Tasks to complete>
1. In the journal passage, rewrite the stretch from "The Riehls’ Japanese" through "admission to see it.", replacing "silk" with "satin".
2. Please convert the entries from the line containing "Identify the location of margin-bottom-unit: mm." through the line containing "date-column-label: Datum is" into a Markdown table with the columns Row and Line, skipping blank lines.

At 7:25 A.M. the first light touches the leaves of the sycamore tree outside the window. This is the most dazzling time of year.
The Riehls’ Japanese maple tree is almost too beautiful to bear. The sugar in the leaves has turned them into brilliantly colored scraps of silk. One should be made to pay admission to see it.
This journal has been lost for a week. During that time I did little else other than think about my new book (writing to friends, sending e-mails) and my writer’s cottage. Slowly, the inside is being finished up, like the last details of a child in the womb.
Last night, Mother unburdened herself of her frustration with me. Lying on the floor in front of the fire, she spoke of how every project she has is dependent upon my finishing it. It hurt to hear her quietly list the many requests I have repeatedly ignored: finding the Jennings appliance bill, addressing the envelope to Jennifer with the tapes, and so on. “I wonder if you can imagine not being able to use your fingers, for even a few hours,” she said. “I look more competent than I really am.” But most of all she said, “My creativity dies inside me.”
The booklet of neighborhood resources that she has compiled is dependent upon me. Listening quietly, as she lay before the fire and talked, I was filled with remorse.
After she went to bed, I stayed up all night finishing the booklet so it could be taken to the printers and spiral-bound the next day.
Taking Mother to Peggy Siegel’s office yesterday for an energy session was like taking a starving person to a meal. She was restored by it. She could talk to Peggy about her healing practices and exchange knowledge on a deeper level.
I first met Peggy when she came to one of my writing workshops in Ashland. A quiet, sensitive person who had not yet realized that she had special gifts, she wound up pursuing the profession of energy healer, studying under some of the country’s most respected practitioners.
Later, Peggy told me that at the beginning of their session my mother had told her that she was really ready to cross over and did she think she was near to the time. Peggy said she didn’t know, that she seemed really strong and healthy. What she didn’t tell her was that my mother’s energy was on such a high, fine vibration that Peggy kept getting dizzy. Then, toward the end of the session, Peggy saw an even more intense light fill up my mother’s energy field. “Do you see it?” she had asked her. Mother said that yes, she did, and wondered what it meant. “You have an angel really close in, right with you,” Peggy said. But neither of them knew how significant this was.
My long phone conversation with Robert Ellsberg and then reading aloud to Mother from his manuscript [The Saints’ Guide to Happiness] last night was the gift of the day for me. We spoke of his life, his book, prayer (he used to do it effectively in the shower), and being distracted. The “mind at rest” is almost an oxymoron in this culture. Jonathan Franzen’s book of essays on reading and the necessity of solitude for it is on the point we discussed.

Material to process>
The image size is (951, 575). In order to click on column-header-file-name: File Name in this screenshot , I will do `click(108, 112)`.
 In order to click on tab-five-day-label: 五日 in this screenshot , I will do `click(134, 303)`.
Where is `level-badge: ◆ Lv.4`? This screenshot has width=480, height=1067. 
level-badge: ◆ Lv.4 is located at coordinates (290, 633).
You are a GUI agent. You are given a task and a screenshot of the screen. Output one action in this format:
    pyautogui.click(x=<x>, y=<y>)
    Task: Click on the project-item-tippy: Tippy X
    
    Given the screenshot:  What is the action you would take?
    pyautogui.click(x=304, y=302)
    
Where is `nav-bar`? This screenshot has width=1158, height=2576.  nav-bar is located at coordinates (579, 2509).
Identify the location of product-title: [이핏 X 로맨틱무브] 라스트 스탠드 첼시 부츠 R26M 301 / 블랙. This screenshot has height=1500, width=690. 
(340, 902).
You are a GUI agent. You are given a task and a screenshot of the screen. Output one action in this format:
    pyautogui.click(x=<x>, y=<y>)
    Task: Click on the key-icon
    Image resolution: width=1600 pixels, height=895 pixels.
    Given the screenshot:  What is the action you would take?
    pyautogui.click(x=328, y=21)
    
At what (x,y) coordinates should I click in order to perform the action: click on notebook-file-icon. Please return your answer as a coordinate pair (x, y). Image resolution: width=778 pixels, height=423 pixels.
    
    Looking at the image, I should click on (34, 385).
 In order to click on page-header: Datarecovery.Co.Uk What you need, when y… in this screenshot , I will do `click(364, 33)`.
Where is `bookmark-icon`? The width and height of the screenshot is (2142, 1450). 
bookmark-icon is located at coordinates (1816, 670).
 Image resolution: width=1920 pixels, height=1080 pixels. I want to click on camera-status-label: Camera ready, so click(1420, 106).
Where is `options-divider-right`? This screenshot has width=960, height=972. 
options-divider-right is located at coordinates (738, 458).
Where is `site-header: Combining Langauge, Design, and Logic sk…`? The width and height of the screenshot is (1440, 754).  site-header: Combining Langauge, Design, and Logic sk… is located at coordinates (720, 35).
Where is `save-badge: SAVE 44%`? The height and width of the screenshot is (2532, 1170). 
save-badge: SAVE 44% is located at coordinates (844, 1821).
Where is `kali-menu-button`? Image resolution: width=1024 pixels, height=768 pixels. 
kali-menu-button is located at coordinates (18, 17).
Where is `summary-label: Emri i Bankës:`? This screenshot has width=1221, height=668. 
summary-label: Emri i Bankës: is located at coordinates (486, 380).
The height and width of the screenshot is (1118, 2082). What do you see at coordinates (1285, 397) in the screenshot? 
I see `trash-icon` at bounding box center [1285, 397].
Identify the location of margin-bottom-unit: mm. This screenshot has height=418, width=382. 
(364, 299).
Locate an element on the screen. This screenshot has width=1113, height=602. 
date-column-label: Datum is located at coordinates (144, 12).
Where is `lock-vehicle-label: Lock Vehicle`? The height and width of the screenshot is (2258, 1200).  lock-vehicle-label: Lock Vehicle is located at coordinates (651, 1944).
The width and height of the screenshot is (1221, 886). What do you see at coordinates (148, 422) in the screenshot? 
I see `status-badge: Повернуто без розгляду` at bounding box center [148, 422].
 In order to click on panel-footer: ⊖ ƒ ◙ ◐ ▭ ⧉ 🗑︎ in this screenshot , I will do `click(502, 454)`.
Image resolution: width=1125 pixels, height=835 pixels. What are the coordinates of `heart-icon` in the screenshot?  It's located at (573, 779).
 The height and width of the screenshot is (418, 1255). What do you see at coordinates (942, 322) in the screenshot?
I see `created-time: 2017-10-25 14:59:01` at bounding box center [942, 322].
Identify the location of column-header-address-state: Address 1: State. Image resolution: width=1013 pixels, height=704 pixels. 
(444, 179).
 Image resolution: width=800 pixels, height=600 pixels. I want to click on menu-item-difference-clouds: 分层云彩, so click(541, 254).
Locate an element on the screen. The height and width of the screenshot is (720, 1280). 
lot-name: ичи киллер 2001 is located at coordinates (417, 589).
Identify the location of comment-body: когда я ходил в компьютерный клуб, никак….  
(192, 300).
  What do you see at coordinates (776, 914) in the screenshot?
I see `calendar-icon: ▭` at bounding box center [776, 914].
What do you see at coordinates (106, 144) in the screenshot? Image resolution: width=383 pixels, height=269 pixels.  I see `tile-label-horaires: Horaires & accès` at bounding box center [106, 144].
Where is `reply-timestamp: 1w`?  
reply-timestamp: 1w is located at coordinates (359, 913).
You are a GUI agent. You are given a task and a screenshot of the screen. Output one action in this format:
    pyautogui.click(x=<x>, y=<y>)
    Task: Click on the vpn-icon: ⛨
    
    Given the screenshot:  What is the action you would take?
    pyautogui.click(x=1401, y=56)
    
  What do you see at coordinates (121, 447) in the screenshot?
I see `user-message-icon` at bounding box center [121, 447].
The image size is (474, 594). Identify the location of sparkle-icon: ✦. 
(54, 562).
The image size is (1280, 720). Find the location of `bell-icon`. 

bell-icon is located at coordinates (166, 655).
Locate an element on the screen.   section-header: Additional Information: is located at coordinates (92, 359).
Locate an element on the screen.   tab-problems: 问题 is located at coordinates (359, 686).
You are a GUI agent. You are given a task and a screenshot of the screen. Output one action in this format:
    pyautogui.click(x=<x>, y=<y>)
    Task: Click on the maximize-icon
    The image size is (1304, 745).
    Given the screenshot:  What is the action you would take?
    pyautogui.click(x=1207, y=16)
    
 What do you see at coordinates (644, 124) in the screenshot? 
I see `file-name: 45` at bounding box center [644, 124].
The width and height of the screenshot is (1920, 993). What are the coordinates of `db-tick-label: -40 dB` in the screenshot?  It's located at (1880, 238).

Solutions to the tasks>
1.
The Riehls’ Japanese maple tree is almost too beautiful to bear. The sugar in the leaves has turned them into brilliantly colored scraps of satin. One should be made to pay admission to see it.

2.
| Row | Line |
|---|---|
| 1 | Identify the location of margin-bottom-unit: mm. This screenshot has height=418, width=382.  |
| 2 | (364, 299). |
| 3 | Locate an element on the screen. This screenshot has width=1113, height=602.  |
| 4 | date-column-label: Datum is located at coordinates (144, 12). |